On the sex offender registry website there are about 250 non-compliant offenders. These are ex-cons who haven't updated their information on the site. The Marshal Service says it's dedicated to tracking down sex offenders when they go missing.
"It's a daily activity, everyday we're looking for these people actively. We're going to look for the most dangerous (offenders). That's our number one priority, the most dangerous of the dangerous," said Deputy U.S. Marshal Richard Tapp.
We checked with all the counties in the Treasure Valley to see who law enforcement is looking for. Canyon County is the only county to provide KBOI 2NEWS with names. They are Christopher Longoria and Jerry Wayne Burton. Longoria was convicted of lewd conduct with a child; Burton was convicted of sexually abusing a child.
"Through the investigations so far the two cases (you asked about), we feel they've fled Idaho and we're actually searching for them at this time," Tapp said.
And that's when the Marshal Service takes the lead, when offenders cross state lines.
KBOI 2NEWS reporter Brian Morrin set out to see what he could dig up on Jerry Wayne Burton. He's one of the non-compliant offenders Canyon County said it was looking for.

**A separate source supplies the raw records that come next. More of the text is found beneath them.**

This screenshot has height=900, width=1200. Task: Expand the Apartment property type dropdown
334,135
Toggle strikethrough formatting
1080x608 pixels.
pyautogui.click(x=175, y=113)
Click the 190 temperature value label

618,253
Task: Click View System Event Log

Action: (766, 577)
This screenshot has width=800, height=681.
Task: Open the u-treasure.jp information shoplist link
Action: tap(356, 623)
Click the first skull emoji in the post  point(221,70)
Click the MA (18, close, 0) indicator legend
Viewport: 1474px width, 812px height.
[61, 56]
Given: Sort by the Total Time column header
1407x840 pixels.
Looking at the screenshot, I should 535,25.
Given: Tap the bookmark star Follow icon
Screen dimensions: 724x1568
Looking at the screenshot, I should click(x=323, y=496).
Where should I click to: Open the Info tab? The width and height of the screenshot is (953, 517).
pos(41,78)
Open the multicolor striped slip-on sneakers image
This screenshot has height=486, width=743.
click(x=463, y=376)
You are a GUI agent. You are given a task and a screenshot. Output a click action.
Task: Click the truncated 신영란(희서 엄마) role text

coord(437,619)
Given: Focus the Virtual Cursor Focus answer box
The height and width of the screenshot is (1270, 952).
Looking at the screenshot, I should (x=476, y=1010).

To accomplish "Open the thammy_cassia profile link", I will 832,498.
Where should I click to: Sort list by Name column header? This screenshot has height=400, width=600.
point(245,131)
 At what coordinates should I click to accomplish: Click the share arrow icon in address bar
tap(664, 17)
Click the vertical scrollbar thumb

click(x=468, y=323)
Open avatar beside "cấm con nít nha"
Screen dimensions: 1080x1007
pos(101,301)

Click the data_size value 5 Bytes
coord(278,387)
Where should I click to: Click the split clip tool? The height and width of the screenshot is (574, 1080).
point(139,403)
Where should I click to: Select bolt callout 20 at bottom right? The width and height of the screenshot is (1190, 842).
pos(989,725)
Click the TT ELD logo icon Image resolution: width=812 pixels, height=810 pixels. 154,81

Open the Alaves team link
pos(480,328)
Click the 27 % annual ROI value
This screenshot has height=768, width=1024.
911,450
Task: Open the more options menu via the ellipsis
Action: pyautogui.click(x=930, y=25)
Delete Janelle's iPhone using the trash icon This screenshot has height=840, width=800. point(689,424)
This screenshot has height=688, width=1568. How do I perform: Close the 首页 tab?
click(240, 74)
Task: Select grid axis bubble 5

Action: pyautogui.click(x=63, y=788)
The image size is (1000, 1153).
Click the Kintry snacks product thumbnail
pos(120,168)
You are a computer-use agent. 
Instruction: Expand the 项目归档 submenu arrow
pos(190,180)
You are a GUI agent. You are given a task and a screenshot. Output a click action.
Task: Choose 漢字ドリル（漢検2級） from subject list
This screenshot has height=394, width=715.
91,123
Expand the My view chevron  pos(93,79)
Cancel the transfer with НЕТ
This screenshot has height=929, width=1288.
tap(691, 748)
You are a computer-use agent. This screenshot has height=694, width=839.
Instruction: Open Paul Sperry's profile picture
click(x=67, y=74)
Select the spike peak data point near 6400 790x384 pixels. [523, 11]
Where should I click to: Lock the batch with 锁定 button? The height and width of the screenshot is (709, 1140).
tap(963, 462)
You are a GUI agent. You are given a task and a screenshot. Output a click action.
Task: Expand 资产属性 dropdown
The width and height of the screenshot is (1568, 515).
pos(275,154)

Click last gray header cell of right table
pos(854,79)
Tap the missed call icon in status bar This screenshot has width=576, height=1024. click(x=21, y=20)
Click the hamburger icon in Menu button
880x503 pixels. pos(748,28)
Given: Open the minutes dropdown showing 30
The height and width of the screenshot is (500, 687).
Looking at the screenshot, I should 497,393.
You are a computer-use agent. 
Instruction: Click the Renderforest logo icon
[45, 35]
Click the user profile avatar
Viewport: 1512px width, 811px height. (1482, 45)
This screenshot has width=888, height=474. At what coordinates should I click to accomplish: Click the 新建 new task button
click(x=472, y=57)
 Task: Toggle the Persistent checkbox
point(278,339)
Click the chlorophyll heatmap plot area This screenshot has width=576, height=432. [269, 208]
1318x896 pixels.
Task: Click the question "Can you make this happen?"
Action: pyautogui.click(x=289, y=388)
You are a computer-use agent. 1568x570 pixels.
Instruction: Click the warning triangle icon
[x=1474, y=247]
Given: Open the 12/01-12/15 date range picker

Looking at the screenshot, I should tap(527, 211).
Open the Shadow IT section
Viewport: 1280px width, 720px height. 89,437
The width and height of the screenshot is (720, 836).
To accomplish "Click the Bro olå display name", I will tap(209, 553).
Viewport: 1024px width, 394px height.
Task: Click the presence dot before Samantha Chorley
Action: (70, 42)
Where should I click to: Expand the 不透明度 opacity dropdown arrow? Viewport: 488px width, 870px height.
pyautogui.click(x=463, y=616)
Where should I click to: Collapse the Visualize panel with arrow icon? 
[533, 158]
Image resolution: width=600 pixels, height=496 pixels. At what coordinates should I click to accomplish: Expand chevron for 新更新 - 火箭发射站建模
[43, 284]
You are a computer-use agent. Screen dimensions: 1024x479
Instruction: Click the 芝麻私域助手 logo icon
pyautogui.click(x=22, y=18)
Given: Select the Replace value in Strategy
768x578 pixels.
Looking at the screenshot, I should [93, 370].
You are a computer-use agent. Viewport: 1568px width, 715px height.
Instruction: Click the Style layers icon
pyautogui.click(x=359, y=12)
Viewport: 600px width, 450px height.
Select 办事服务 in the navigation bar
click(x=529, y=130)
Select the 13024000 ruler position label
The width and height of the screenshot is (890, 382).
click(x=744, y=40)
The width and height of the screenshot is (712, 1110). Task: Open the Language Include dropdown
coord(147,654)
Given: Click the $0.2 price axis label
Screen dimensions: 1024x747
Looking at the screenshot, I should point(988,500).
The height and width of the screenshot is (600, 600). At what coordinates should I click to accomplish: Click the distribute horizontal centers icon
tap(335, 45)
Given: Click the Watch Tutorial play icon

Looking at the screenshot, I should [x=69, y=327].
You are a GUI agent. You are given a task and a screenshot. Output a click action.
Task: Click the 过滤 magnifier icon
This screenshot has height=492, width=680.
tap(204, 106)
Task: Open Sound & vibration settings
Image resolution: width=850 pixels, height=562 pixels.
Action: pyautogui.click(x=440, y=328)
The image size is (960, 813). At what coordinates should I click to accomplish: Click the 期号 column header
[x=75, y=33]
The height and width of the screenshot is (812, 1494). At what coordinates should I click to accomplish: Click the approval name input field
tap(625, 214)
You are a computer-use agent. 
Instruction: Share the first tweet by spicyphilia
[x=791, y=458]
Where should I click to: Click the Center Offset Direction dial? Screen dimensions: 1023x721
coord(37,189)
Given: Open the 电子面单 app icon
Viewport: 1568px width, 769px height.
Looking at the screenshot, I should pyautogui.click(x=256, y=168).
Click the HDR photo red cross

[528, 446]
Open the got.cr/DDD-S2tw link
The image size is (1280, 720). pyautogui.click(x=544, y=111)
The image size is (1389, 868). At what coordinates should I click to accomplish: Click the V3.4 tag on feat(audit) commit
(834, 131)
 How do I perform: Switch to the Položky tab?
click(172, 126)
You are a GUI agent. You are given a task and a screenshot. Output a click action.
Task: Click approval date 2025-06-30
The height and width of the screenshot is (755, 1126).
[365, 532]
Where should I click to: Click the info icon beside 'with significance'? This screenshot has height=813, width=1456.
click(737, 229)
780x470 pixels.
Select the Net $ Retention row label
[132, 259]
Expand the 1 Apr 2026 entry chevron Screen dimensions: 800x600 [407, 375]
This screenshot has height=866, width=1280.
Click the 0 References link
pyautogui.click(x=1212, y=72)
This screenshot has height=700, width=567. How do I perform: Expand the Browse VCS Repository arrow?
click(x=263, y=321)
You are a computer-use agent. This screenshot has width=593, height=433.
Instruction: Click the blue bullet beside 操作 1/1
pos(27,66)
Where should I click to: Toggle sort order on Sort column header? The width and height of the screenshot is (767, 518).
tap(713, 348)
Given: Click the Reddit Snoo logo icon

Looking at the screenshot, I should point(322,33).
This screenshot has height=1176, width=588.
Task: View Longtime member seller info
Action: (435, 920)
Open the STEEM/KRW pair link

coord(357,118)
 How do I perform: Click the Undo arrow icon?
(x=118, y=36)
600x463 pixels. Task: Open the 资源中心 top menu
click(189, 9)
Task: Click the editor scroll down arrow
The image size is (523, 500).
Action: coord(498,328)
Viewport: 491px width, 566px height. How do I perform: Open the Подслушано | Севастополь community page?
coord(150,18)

Brian went to the home of the last known address for Jerry Burton. It's in Nampa.
"He doesn't live here anymore. He moved well over a year ago. I heard from the landlord that their mom got sick so he up and moved out of state," said the unidentified woman who now lives in the home.
Burton committed his crime in Ogden, Utah then moved here to Idaho. Bouncing around between states is a common pattern for sex offenders.
Brian also asked the neighbor next door if he knew about Burton and his past.
"I've seen that guy but I don't know him," said neighbor Neale Browning.
Browning voiced frustration that Idaho doesn't have a law requiring registered sex offenders to knock on doors and notify neighbors that they live in the neighborhood. That's how it works in other states where he's lived like California and Michigan.
Tracking down sex offenders is an endless pursuit. The Marshal Service says it will not let up.
"Sex offenders leave a trail of destruction.. the lives that they ruin.. the children that are molested.. if they're not registering, the likelihood is they're out there doing something that they shouldn't," Underwood said.